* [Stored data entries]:
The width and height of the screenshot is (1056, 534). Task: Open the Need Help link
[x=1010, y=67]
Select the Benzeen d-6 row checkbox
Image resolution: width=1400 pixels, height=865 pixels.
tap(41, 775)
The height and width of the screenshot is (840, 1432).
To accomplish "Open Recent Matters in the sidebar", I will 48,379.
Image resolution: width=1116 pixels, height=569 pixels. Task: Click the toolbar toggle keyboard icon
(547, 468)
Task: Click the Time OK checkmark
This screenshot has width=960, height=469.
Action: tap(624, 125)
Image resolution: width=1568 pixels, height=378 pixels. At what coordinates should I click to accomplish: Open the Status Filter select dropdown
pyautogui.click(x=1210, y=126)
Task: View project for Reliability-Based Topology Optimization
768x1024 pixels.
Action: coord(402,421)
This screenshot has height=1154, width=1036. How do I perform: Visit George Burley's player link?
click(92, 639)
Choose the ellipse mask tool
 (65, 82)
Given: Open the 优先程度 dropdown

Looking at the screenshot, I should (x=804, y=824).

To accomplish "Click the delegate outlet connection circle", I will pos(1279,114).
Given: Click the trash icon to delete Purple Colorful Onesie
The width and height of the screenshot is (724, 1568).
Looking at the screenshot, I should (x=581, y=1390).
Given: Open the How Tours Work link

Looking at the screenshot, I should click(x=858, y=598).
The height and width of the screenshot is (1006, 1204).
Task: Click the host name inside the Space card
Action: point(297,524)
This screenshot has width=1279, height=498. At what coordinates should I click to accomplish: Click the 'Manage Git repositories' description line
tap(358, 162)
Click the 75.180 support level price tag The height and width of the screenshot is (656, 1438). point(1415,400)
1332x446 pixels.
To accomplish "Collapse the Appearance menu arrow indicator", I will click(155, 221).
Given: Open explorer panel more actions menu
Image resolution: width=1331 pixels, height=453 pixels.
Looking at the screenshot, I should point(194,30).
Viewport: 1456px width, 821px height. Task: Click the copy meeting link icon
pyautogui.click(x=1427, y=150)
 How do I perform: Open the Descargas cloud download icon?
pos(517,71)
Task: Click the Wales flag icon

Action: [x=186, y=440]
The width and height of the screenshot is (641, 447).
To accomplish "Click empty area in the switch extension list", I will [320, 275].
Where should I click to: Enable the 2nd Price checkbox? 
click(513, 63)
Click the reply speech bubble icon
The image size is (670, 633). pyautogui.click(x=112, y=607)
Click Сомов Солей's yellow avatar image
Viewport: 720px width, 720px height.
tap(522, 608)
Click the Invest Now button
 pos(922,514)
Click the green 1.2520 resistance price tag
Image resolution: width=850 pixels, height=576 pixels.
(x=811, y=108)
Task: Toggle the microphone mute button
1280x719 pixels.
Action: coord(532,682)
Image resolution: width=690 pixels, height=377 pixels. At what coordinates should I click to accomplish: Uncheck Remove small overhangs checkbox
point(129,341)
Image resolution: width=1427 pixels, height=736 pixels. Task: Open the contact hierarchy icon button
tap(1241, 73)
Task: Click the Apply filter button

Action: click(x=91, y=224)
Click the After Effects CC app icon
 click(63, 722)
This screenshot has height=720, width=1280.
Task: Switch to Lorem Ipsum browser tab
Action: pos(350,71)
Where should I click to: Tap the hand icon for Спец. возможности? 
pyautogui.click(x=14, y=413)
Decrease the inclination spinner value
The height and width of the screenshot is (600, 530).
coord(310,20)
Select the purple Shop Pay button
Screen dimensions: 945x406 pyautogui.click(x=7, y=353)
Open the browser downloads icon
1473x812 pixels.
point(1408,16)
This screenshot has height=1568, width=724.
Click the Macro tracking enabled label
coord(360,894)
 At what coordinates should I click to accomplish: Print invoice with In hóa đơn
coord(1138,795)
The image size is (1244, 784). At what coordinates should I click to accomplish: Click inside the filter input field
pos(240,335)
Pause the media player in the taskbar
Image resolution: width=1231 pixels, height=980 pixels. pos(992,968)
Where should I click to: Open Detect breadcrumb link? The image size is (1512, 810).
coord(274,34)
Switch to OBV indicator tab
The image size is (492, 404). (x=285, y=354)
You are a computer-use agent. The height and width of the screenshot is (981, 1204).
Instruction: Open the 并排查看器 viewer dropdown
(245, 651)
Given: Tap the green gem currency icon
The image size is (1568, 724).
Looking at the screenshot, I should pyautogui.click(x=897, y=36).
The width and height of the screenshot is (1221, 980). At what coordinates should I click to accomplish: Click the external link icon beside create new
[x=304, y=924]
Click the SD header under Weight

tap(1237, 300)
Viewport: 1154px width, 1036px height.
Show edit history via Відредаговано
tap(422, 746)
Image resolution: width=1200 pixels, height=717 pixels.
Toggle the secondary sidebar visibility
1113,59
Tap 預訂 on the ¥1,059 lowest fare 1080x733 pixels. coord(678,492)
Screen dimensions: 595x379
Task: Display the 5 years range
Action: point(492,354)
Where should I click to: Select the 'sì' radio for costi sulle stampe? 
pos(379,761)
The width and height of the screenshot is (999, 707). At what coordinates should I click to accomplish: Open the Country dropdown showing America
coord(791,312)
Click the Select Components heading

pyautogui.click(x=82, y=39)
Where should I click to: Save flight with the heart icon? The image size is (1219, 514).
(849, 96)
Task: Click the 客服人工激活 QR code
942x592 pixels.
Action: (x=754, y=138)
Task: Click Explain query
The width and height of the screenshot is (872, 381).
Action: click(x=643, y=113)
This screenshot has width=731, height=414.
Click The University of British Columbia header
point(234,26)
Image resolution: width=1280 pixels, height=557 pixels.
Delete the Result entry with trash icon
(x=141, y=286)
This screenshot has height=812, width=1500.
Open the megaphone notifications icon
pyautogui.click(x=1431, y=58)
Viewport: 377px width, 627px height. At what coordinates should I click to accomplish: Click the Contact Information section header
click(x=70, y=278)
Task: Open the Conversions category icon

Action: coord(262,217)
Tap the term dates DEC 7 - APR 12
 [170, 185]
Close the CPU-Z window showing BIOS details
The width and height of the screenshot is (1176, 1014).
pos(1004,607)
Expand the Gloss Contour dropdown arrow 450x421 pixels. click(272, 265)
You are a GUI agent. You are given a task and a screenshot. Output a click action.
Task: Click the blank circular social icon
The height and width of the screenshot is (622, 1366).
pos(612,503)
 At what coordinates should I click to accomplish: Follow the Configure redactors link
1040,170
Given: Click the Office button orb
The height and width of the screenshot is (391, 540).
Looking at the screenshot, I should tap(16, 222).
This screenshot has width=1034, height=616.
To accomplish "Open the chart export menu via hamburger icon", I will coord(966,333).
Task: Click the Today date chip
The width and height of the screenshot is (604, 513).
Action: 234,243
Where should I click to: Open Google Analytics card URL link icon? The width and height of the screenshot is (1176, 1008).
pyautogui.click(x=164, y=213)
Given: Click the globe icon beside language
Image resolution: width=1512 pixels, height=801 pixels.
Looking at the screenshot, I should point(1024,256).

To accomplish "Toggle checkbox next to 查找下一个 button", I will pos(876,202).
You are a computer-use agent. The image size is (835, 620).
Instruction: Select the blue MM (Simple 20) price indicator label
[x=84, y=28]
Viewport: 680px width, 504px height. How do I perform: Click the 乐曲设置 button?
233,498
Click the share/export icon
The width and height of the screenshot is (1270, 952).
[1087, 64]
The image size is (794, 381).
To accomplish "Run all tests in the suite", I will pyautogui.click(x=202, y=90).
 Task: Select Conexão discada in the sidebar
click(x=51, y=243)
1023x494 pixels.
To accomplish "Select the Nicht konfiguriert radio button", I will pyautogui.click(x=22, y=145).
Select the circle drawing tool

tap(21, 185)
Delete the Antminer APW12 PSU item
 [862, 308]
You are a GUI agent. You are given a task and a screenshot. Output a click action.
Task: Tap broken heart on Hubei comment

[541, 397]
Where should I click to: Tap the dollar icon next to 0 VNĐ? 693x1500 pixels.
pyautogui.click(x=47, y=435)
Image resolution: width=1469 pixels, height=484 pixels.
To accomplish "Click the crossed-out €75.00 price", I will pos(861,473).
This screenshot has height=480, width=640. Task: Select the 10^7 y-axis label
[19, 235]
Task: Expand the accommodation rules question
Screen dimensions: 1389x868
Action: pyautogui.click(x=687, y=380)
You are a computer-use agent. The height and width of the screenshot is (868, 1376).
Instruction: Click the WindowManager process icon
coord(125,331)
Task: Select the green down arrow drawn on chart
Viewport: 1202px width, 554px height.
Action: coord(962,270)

* [Problem requirements]:
Read through the entries above and copy each line that has the string "menu" in it.

* [Your response]:
To accomplish "Collapse the Appearance menu arrow indicator", I will click(155, 221).
Given: Open explorer panel more actions menu
To accomplish "Open the chart export menu via hamburger icon", I will coord(966,333).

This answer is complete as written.